Outro exemplo da diferença de tratamento observa-se com o Estado do Acre, que havia proclamado sua independência em 1899 e foi arrendado pela Bolívia a um sindicato norte-americano (11.07.1901).
Estes fatos provocaram um movimento iniciado em 16 de agosto de 1902 (16.08.1902) por Plácido de Castro, conhecido como Revolução do Acre, que culminou com a criação do território Federal em 25 de fevereiro de 1904 (25.02.1904), noventa dias após a assinatura do tratado de Petrópolis (17.11.1903), pelo qual o Brasil comprou a região acreana por 2 milhões de libras esterlinas, comprometendo-se ainda a construir a estrada de ferro Madeira-Mamoré. Além disso, indenizou o Bolivian Syndicate com a quantia de 110 mil libras esterlinas.
O território do Amapá, ganho em disputa travada com França em 01 de dezembro de 1900, e o território de Roraima (antigo Rio Branco), foram criados em 1943-44 e sempre permaneceram no domínio da União pelo fato de serem territórios federais, o mesmo acontecendo com o atual Estado de Rondônia, antigo Território Federal do Guaporé.
Estes exemplos acima citados servem para demonstrar as diferenças histórico-geográficas e a consequente heterogênea repercussão jurídica no trato do tema Faixa de Fronteira, pela referida Medida Provisória.
Forçoso é esclarecer que apenas os Estados do Paraná, Mato Grosso do Sul e Santa Catarina serão alcançados pela inoportuna e infeliz Medida Provisória, por quanto a posse e a propriedade nestas regiões estão devidamente consolidadas em mãos de particulares, inexistindo terras devolutas nestes espaços, uma vez que todas possuem transcrição imobiliária válida nos cartórios de registros competentes, mantidos pelo Poder Judiciário destes Estados, único órgão capaz de legitimar o domínio, consoante o sistema jurídico nacional.
Faça-se um levantamento nas circunscrições imobiliárias e comprovar-se-á, mediante filiação trintenária, que as terras situadas nas faixas de fronteira, especificamente no Estado do Paraná, se encontram legitimamente sob o domínio particular.

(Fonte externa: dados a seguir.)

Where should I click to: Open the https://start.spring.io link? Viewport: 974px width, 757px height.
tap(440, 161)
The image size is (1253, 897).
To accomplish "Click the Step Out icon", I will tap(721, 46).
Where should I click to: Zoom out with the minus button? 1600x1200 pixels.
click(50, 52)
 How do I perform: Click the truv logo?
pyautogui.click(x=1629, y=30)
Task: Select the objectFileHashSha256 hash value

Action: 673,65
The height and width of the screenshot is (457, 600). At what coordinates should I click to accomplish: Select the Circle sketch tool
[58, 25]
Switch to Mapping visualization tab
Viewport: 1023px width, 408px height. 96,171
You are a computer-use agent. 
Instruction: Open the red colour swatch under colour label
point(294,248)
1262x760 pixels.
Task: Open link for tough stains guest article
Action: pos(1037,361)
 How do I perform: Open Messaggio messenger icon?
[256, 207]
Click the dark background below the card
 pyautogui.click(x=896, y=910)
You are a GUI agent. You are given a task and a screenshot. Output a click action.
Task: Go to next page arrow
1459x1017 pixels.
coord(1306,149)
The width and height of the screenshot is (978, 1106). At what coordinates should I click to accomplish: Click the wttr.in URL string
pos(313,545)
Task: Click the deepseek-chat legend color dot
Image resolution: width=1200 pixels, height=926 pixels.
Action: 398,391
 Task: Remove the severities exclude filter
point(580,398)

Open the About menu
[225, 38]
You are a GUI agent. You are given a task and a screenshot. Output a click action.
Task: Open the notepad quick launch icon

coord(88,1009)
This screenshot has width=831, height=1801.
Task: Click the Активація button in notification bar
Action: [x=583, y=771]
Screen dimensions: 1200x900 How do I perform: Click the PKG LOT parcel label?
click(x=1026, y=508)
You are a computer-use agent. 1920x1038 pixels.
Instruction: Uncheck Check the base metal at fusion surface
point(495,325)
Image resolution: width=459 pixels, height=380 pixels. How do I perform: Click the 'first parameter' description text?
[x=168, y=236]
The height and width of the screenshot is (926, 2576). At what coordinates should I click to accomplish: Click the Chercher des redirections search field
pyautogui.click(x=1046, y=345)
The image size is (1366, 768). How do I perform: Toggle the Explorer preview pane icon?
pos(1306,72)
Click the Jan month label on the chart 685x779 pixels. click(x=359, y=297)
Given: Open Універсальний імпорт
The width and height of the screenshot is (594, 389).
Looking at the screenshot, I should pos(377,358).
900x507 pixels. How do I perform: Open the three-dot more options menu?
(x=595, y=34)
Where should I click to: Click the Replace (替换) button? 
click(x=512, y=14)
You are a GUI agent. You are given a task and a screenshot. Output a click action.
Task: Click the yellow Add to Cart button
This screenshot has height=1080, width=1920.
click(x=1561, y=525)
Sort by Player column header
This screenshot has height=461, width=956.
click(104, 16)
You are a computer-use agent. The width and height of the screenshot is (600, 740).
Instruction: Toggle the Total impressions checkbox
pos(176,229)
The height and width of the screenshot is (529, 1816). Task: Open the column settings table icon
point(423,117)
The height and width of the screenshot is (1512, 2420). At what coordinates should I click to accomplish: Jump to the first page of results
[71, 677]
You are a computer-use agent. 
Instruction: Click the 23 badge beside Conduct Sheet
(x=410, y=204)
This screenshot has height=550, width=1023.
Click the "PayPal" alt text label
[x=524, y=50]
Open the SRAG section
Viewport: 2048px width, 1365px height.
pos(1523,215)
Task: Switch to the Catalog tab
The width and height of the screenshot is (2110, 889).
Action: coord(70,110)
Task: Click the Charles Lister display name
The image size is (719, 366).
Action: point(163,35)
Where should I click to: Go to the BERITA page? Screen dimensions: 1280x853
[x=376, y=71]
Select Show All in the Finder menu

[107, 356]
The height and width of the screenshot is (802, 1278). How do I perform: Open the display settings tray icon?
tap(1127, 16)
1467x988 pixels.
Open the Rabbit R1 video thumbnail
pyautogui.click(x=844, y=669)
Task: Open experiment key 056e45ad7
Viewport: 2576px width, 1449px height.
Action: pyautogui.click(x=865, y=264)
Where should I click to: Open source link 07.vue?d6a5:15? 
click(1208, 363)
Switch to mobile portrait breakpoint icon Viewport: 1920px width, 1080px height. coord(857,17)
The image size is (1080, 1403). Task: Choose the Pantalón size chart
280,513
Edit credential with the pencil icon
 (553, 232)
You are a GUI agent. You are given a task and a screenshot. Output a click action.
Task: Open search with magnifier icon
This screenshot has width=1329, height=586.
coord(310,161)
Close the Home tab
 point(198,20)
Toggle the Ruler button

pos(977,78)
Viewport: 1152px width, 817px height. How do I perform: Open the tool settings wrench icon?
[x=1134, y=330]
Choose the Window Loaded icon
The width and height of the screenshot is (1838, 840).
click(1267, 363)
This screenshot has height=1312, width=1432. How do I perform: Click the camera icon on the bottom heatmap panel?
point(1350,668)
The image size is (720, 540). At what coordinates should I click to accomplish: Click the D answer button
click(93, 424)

Evidentemente, devem ser afastados desta discussão os perímetros urbanos das inúmeras e progressistas cidades edificadas ao longo destes mais de quarenta anos, bem como os bens dominiais da União, como as áreas dos quartéis que compõem a 15ª Brigada de Infantaria Motorizada e o Parque Nacional do Iguaçu, este doado pelo Estado à União, no ano de 1939 e aquela confiscada pela Comando Revolucionário de 1964.
Como se explica o confisco se o domínio já era da União? Na verdade, a União e o Poder Judiciário, em todas as suas instâncias, sempre respeitaram o domínio privado predominante nesta região, reconhecidamente a mais produtiva no setor agrícola de nosso país e que não pode ser intranquilizada com medidas provisórias de acaso, embromatórias da opinião pública nacional, pisando e repisando sobre assunto definitivamente solucionado no âmbito judicial fundiário.
Outras razões impostas pelo interesse público que mereçam tratamento adequado devem ser equacionadas de forma adequada, sem atingir apenas a região Oeste do Paraná, onde o impacto pode ter gravíssimas proporções.
A inocuidade da Medida Provisória, ante tais circunstâncias, bem como a segurança defensiva do país fragilizada pelo modernismo tecnológico, nos leva a rediscutir o cabimento da fixação de 150 Km com faixa de fronteira.
Atualmente, após os diversos ataques dos Estados Unidos (diga-se ONU) contra o Iraque, devemos repensar qual a razão estratégica para manter a faixa de 150 quilômetros como indispensável ou necessária à defesa do país.